## WHAT TO DO
So that the copy matches the original, write out every entry exactly.

================================

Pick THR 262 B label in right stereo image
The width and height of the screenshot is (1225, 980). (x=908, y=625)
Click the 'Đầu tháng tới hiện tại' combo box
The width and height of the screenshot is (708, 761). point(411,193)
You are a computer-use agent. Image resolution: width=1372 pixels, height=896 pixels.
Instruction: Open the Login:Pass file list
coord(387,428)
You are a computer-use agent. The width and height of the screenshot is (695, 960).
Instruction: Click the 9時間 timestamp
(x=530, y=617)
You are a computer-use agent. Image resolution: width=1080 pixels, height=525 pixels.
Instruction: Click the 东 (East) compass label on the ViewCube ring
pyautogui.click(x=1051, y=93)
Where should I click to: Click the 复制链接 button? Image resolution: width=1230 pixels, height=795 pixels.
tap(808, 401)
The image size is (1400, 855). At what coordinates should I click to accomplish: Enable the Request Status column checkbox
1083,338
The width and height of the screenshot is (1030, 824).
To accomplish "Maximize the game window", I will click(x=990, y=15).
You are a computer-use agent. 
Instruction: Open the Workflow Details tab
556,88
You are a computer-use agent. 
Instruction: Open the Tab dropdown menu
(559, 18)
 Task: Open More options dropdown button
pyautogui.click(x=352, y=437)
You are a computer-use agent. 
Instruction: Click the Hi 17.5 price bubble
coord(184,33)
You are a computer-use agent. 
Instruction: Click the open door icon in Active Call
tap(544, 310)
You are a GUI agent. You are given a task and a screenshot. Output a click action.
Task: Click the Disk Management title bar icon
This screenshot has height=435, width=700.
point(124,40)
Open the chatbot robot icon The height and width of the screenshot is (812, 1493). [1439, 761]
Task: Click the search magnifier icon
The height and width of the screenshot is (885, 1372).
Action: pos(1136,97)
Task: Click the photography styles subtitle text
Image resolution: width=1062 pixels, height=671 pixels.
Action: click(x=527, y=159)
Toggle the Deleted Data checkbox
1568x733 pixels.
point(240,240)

================================

## ANSWER BOX
Pick THR 262 B label in right stereo image
The width and height of the screenshot is (1225, 980). (x=908, y=625)
Click the 'Đầu tháng tới hiện tại' combo box
The width and height of the screenshot is (708, 761). point(411,193)
You are a computer-use agent. Image resolution: width=1372 pixels, height=896 pixels.
Instruction: Open the Login:Pass file list
coord(387,428)
You are a computer-use agent. The width and height of the screenshot is (695, 960).
Instruction: Click the 9時間 timestamp
(x=530, y=617)
You are a computer-use agent. Image resolution: width=1080 pixels, height=525 pixels.
Instruction: Click the 东 (East) compass label on the ViewCube ring
pyautogui.click(x=1051, y=93)
Where should I click to: Click the 复制链接 button? Image resolution: width=1230 pixels, height=795 pixels.
tap(808, 401)
The image size is (1400, 855). At what coordinates should I click to accomplish: Enable the Request Status column checkbox
1083,338
The width and height of the screenshot is (1030, 824).
To accomplish "Maximize the game window", I will click(x=990, y=15).
You are a computer-use agent. 
Instruction: Open the Workflow Details tab
556,88
You are a computer-use agent. 
Instruction: Open the Tab dropdown menu
(559, 18)
 Task: Open More options dropdown button
pyautogui.click(x=352, y=437)
You are a computer-use agent. 
Instruction: Click the Hi 17.5 price bubble
coord(184,33)
You are a computer-use agent. 
Instruction: Click the open door icon in Active Call
tap(544, 310)
You are a GUI agent. You are given a task and a screenshot. Output a click action.
Task: Click the Disk Management title bar icon
This screenshot has height=435, width=700.
point(124,40)
Open the chatbot robot icon The height and width of the screenshot is (812, 1493). [1439, 761]
Task: Click the search magnifier icon
The height and width of the screenshot is (885, 1372).
Action: pos(1136,97)
Task: Click the photography styles subtitle text
Image resolution: width=1062 pixels, height=671 pixels.
Action: click(x=527, y=159)
Toggle the Deleted Data checkbox
1568x733 pixels.
point(240,240)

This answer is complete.